SOURCE MATERIAL:

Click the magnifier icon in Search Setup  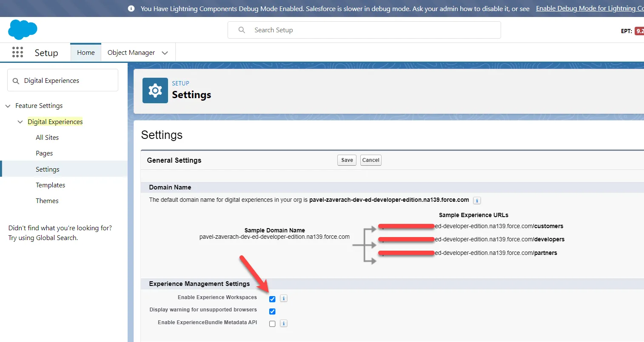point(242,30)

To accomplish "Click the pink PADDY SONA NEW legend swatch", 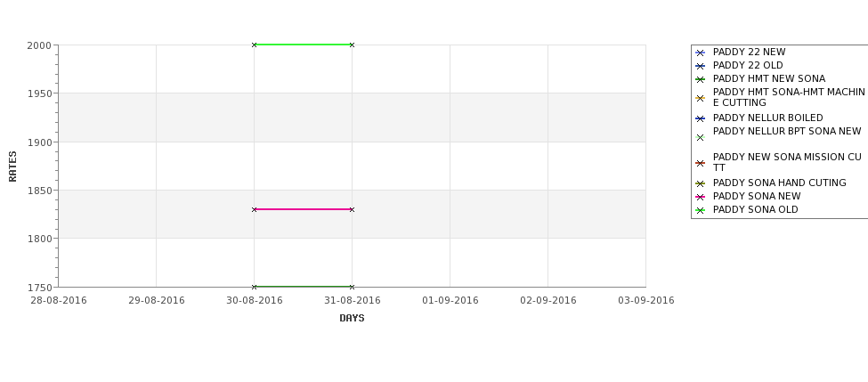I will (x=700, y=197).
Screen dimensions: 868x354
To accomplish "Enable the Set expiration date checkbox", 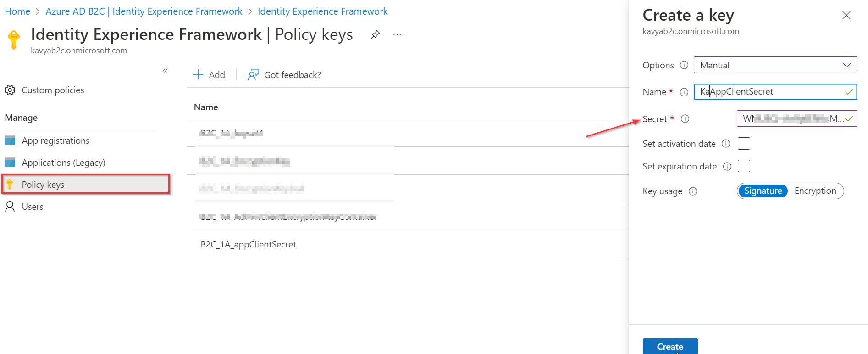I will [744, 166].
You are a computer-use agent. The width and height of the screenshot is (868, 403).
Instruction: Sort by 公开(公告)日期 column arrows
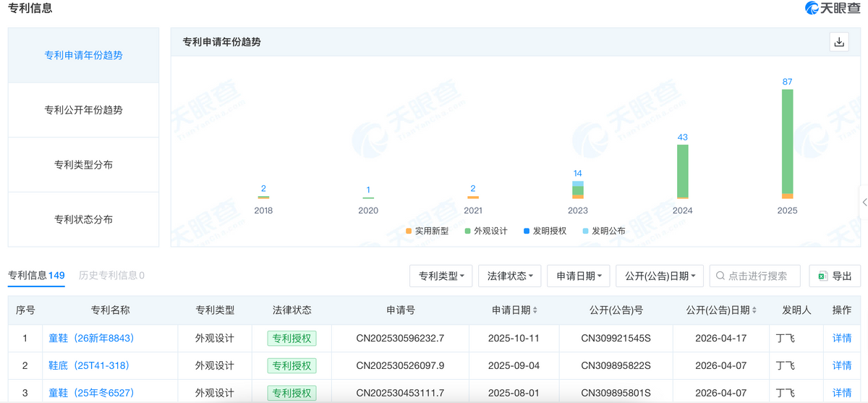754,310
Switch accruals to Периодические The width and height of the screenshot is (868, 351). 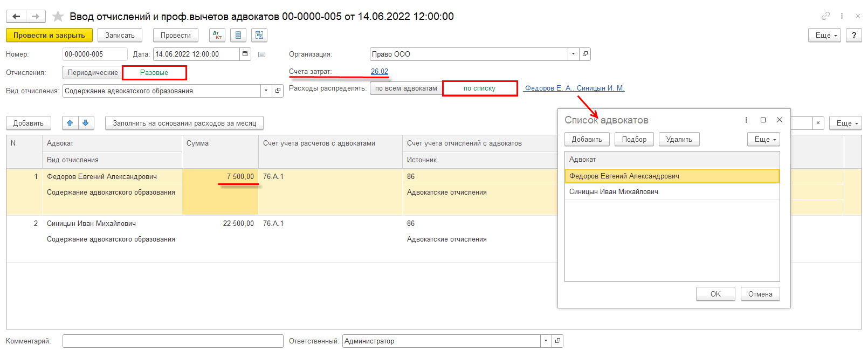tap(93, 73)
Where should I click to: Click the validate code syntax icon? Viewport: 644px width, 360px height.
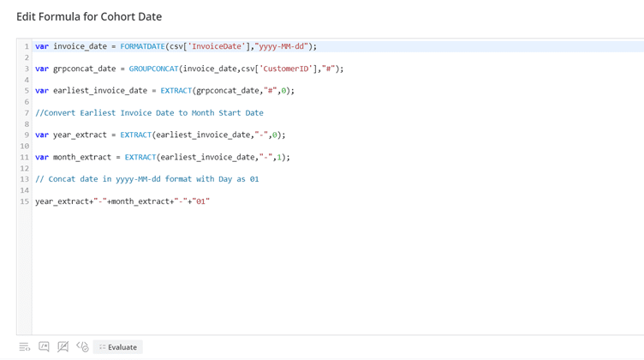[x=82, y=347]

==

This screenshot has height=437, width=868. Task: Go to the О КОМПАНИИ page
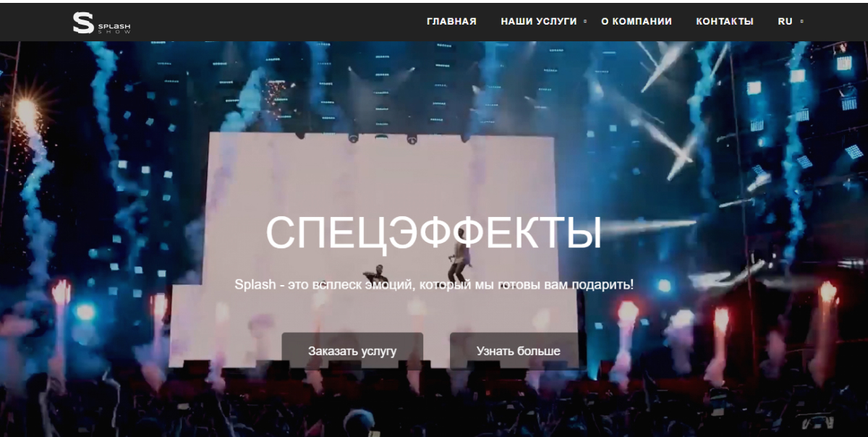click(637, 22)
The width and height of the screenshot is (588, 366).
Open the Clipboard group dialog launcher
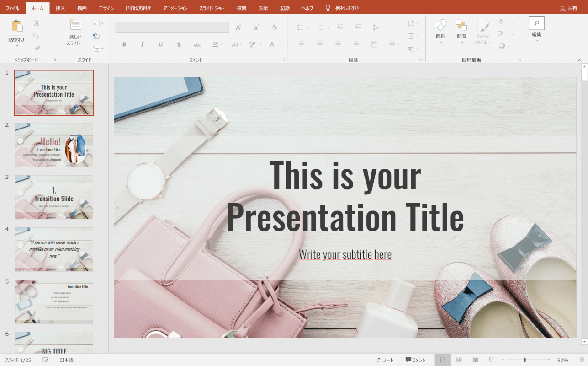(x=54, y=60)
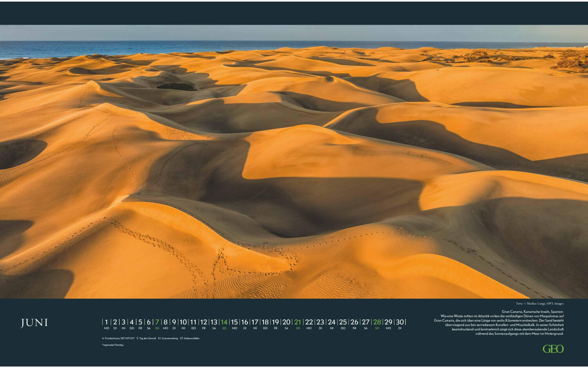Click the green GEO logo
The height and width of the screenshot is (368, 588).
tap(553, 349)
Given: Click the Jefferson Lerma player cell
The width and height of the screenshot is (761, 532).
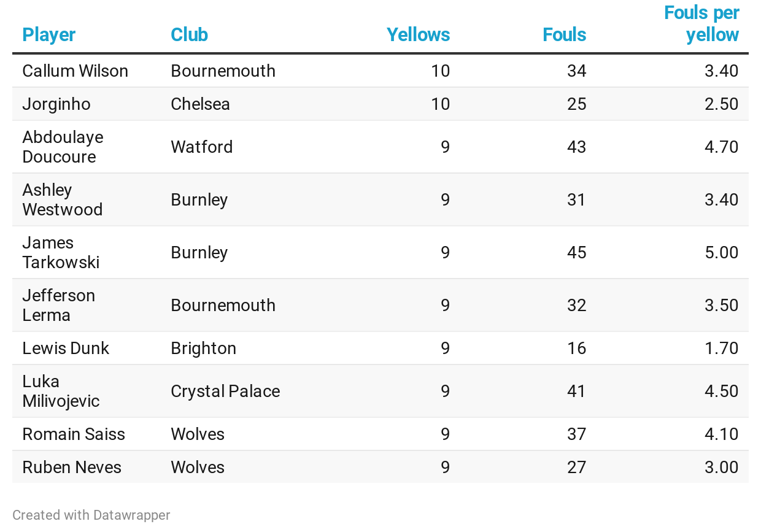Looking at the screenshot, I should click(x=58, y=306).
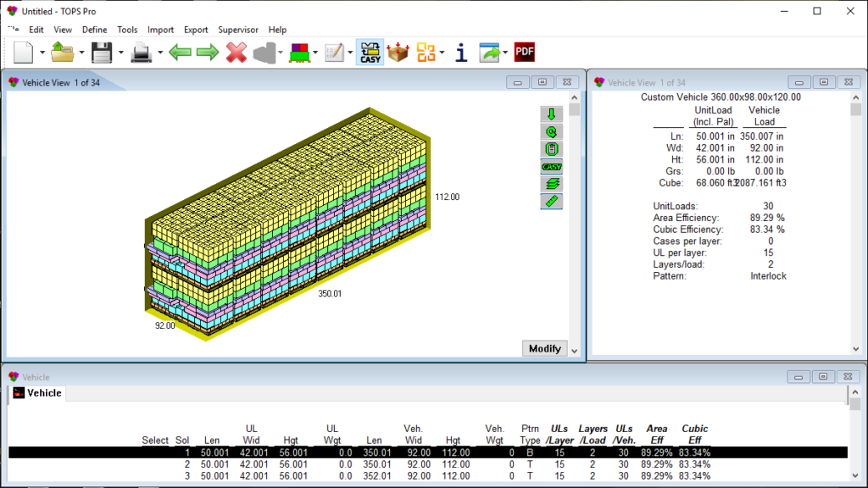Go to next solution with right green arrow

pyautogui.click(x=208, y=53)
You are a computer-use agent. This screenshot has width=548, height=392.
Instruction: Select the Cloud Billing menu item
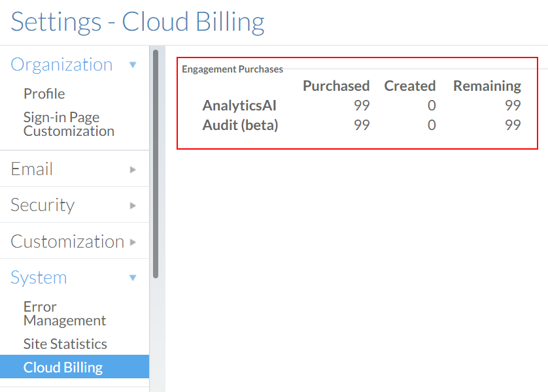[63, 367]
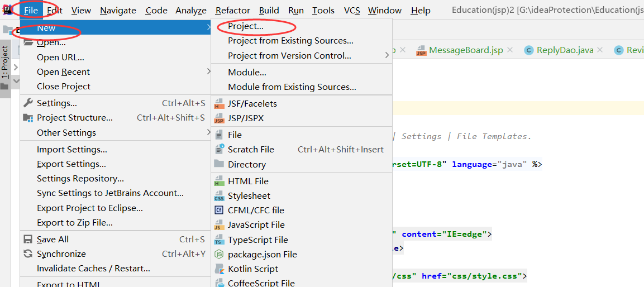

PROBLEM DETAILS:
Within the lines above, find those holding the word "computer" and copy them.

RESPONSE BOX:
You are a computer-use agent. The width and height of the screenshot is (868, 403).
You are a computer-use agent. This screenshot has width=548, height=392.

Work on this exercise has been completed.